Provided data —
Segment Open

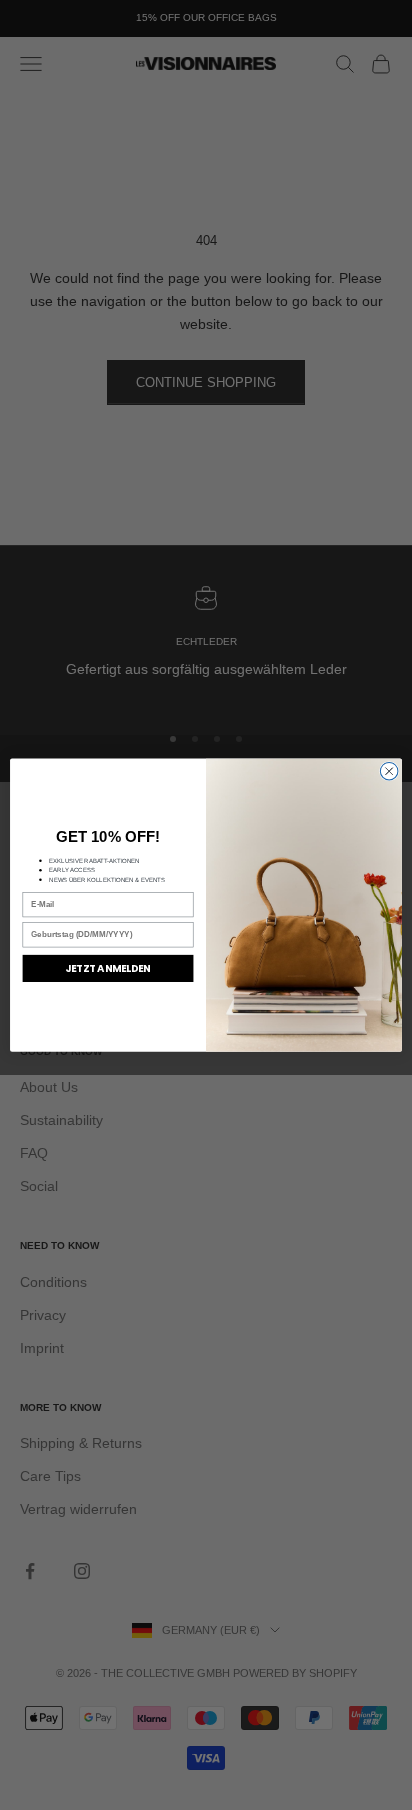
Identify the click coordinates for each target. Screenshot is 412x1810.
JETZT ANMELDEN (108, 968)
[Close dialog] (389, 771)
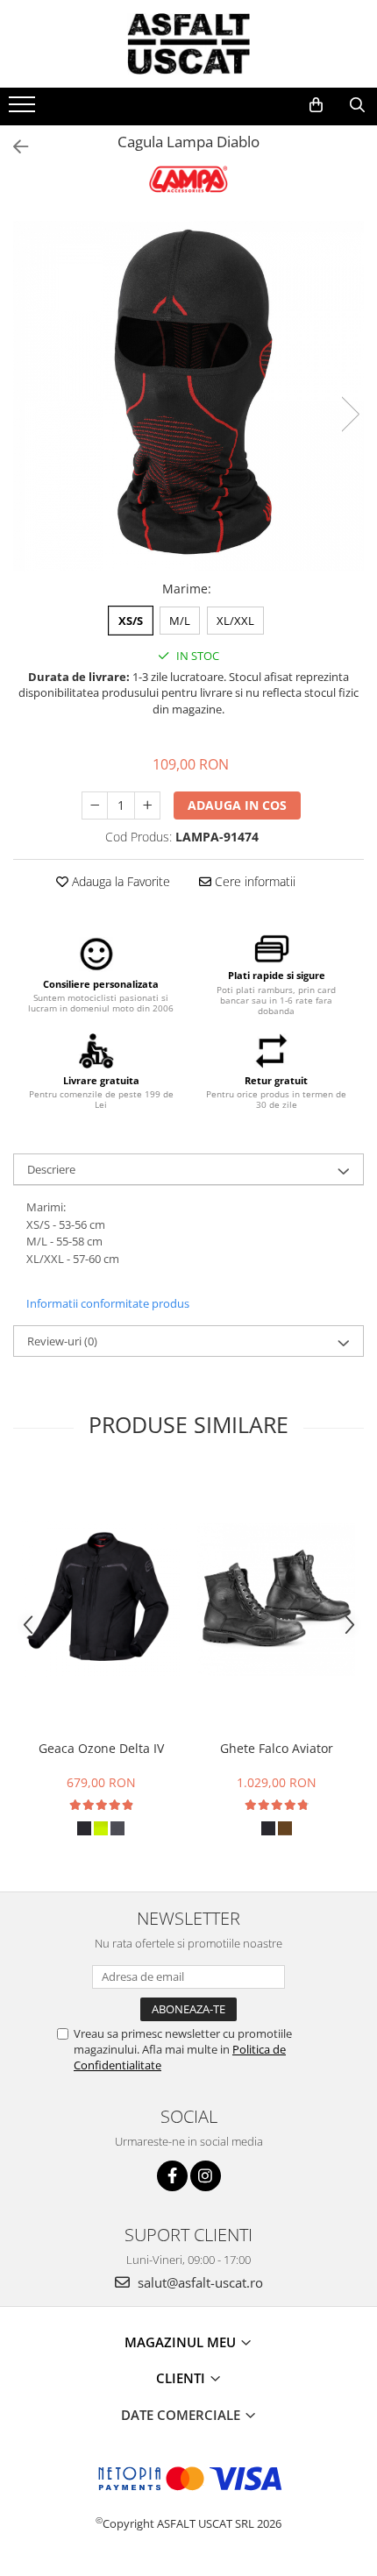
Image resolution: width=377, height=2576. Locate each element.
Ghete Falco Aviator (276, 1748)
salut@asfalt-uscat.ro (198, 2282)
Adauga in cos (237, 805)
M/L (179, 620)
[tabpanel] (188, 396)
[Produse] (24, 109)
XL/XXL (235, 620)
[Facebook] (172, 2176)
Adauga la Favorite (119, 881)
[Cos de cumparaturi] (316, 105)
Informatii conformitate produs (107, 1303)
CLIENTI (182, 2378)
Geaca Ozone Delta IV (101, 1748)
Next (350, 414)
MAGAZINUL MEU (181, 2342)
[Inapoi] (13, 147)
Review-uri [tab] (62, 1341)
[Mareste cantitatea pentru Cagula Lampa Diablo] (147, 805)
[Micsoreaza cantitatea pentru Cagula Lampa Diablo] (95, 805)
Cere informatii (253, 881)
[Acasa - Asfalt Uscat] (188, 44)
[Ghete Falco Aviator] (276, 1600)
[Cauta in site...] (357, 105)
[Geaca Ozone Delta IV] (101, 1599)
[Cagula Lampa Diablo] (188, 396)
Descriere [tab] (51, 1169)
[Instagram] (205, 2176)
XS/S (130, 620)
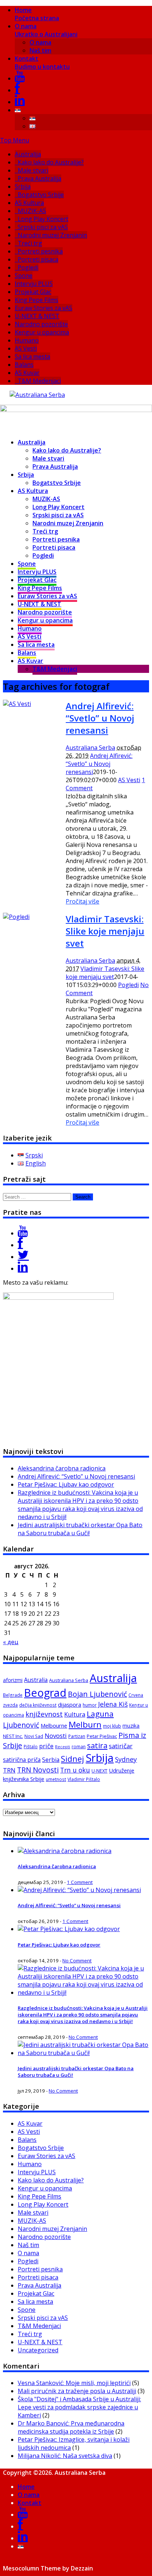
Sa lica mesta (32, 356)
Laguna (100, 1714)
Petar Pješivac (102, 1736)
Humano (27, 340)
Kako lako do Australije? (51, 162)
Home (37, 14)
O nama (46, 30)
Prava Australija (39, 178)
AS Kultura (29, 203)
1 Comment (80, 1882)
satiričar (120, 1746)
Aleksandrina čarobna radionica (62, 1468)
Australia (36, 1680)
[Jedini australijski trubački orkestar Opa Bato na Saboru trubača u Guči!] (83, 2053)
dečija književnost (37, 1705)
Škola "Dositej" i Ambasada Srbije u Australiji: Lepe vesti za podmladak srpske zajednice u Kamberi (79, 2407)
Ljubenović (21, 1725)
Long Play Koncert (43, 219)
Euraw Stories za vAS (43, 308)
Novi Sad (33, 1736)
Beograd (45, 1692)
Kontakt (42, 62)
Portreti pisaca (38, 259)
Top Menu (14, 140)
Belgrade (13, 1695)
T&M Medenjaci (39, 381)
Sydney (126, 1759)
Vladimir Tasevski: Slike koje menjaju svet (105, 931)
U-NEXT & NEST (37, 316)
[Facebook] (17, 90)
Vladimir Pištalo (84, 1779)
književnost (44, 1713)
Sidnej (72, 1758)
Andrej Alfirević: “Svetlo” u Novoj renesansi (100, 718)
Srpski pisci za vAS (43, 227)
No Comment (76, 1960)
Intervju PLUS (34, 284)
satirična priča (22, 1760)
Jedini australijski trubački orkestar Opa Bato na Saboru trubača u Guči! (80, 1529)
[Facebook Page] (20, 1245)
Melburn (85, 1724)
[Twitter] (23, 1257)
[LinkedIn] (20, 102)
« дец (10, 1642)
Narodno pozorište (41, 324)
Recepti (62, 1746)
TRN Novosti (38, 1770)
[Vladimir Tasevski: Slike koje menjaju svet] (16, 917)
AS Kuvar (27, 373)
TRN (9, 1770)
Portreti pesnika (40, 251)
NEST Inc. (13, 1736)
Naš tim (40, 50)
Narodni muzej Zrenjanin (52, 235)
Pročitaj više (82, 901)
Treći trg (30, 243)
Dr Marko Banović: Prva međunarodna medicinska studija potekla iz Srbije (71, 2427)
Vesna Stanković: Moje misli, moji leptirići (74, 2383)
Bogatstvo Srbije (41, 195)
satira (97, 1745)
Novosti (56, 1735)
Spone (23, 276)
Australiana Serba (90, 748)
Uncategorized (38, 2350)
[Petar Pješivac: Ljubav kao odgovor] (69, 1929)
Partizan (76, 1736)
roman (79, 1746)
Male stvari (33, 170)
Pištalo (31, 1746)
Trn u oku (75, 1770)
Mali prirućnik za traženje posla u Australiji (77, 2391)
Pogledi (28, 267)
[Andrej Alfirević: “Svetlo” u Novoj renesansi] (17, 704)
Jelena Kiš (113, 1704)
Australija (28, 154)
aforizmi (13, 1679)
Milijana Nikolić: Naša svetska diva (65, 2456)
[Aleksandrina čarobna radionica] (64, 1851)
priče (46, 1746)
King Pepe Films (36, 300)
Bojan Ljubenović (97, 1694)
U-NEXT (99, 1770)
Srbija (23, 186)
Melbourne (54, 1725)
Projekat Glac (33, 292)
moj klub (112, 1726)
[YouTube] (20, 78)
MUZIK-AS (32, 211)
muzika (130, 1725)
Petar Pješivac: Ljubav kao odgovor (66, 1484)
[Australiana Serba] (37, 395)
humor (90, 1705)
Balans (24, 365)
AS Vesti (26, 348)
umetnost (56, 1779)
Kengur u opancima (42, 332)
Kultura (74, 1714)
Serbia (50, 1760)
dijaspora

Segment Closed

What the task asks — From the entries above, copy exactly the lines starting at the one with "Geaca Ozone Delta IV (101, 1748)" and stopping at the one with "O nama (46, 30)", keeping both ends. Drop the pictures.

Solved problem —
Geaca Ozone Delta IV (101, 1748)
Next (350, 414)
MAGAZINUL MEU (181, 2342)
[Inapoi] (13, 147)
Review-uri [tab] (62, 1341)
[Mareste cantitatea pentru Cagula Lampa Diablo] (147, 805)
[Micsoreaza cantitatea pentru Cagula Lampa Diablo] (95, 805)
Cere informatii (253, 881)
[Acasa - Asfalt Uscat] (188, 44)
[Ghete Falco Aviator] (276, 1600)
[Cauta in site...] (357, 105)
[Geaca Ozone Delta IV] (101, 1599)
[Cagula Lampa Diablo] (188, 396)
Descriere [tab] (51, 1169)
[Instagram] (205, 2176)
XS/S (130, 620)
Sa lica mesta (32, 356)
Laguna (100, 1714)
Petar Pješivac (102, 1736)
Humano (27, 340)
Kako lako do Australije? (51, 162)
Home (37, 14)
O nama (46, 30)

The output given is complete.